The othering of Bengali Hindus as beneficiaries of the CAA who threaten indigenous identity and the attempt to exclude Bengali Muslims from within the Assamese identity go hand in hand. This is precisely where the CAA’s implied exclusion of Muslims converges with the popularly constructed binary between the indigenous and the immigrant.
Poetry published by Bengali Muslims, termed ‘Miya poetry’, was branded as non-Assamese, as it was written in local dialects resembling Bengali. Police complaints were filed last year against Miya poets under the allegation that they described Assamese people as “xenophobic”. In this way, Bengali Muslims are filtered and alienated from mainstream Assamese cultural and linguistic identity, despite them identifying themselves as Assamese speakers.
If Assamese Muslims are considered inseparable from Assamese identity, Bengali Muslims are dubbed an inessential part of Assamese identity. The CAA’s exclusion of Muslims has now exacerbated the ongoing othering; Bengali Muslims could now be subjected to irredeemable legal ordeals in case they are suspected to be illegal immigrants. Worse, the cultural exclusion of Bengali Muslims will now be firmly established through the legal package of CAA and NRC.

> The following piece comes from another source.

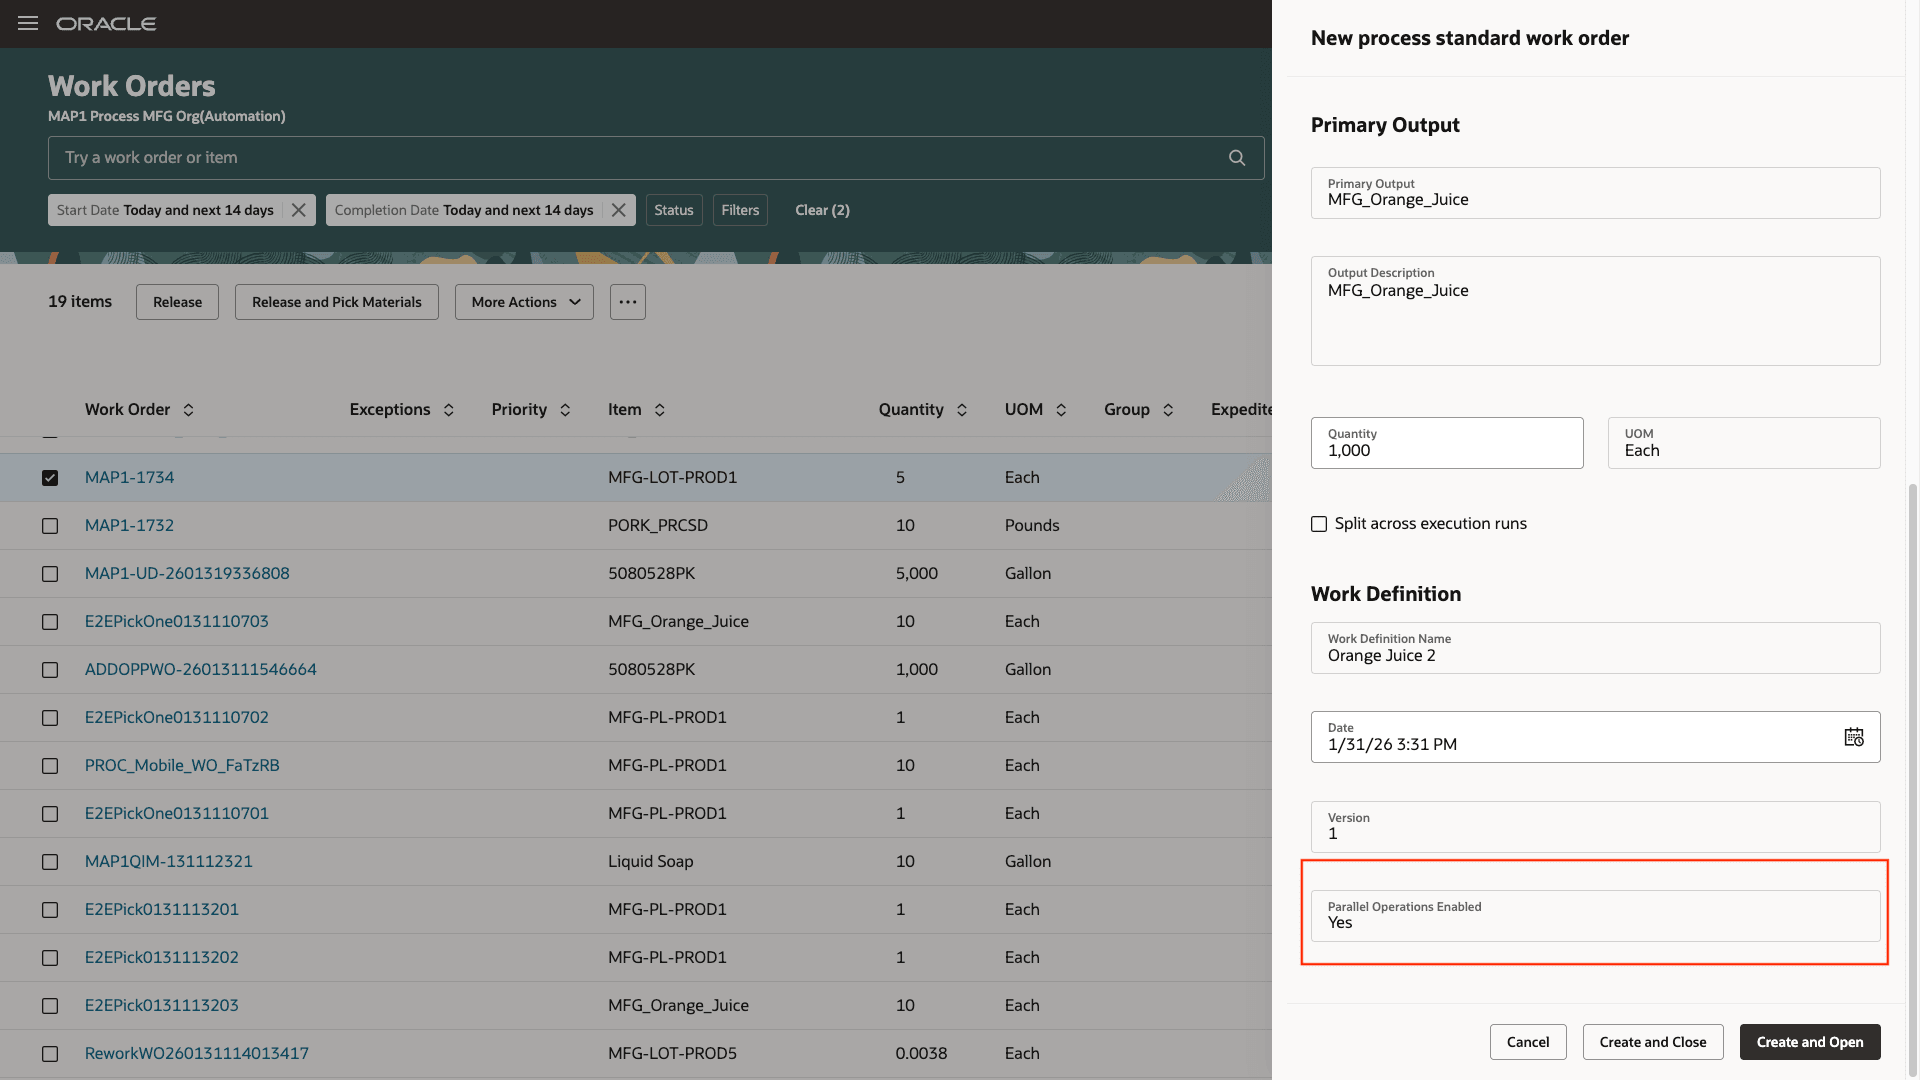Expand the Item column sort options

The effect of CAA and NRC together has also sparked off the demand for inner line permits (ILP) which regulate the entry and exit of nonindigenous Indian citizens in states like Nagaland, Mizoram, Arunachal Pradesh, Manipur and Meghalaya. The ILP mechanism treats an Indian citizen on par with a foreigner in an integral territory of India, including the pinch of carrying something like a visa barring any overstay.
In anticipation of such demands for ILP, the central government exempted tribal states and Sixth Schedule areas of Northeast India from the CAA. The intended beneficiaries of the CAA, therefore, should not cross into the tribal dominated states. This further reinforces an already existing perception of radical otherness between Hindus of Bengali origin (the CAA beneficiaries) and the tribal people.
The re-introduction of ILP to dilute the impact of the CAA is a part of the central government’s compensation plan for the Assamese people, which seeks to give them exclusive reservation on land, employment and political representation, in order to implement Clause 6 of the Assam Accord.
There is no doubt that all these instruments of selective benefit and compensation end up erecting social and political fences between contiguous social groups. This worsens existing fault lines in the Northeast and fuels a grave ideological contest between nativism and the constitutional vision of undifferentiated Indian citizenship. The disenchantment created by the CAA, the wasted NRC which preceded it, and the now impending census operations have all succeeded in exacerbating identity politics by major ethnic groups in India’s Northeast. The ubiquitous ‘Bangladeshi immigrant’ acts as the trigger for claims of nativity and indigeneity from within communities. This leads to multiple iterations of othering – used indiscriminately for self-preservation and protection of one’s own community. The result is a dangerously fractious and divided society.
Prasenjit Biswas is an Associate Professor of Philosophy at North-Eastern Hill University, Shillong, Meghalaya. He is an author, a political analyst and a human rights defender based in Shillong, Meghalaya and Silchar, Assam.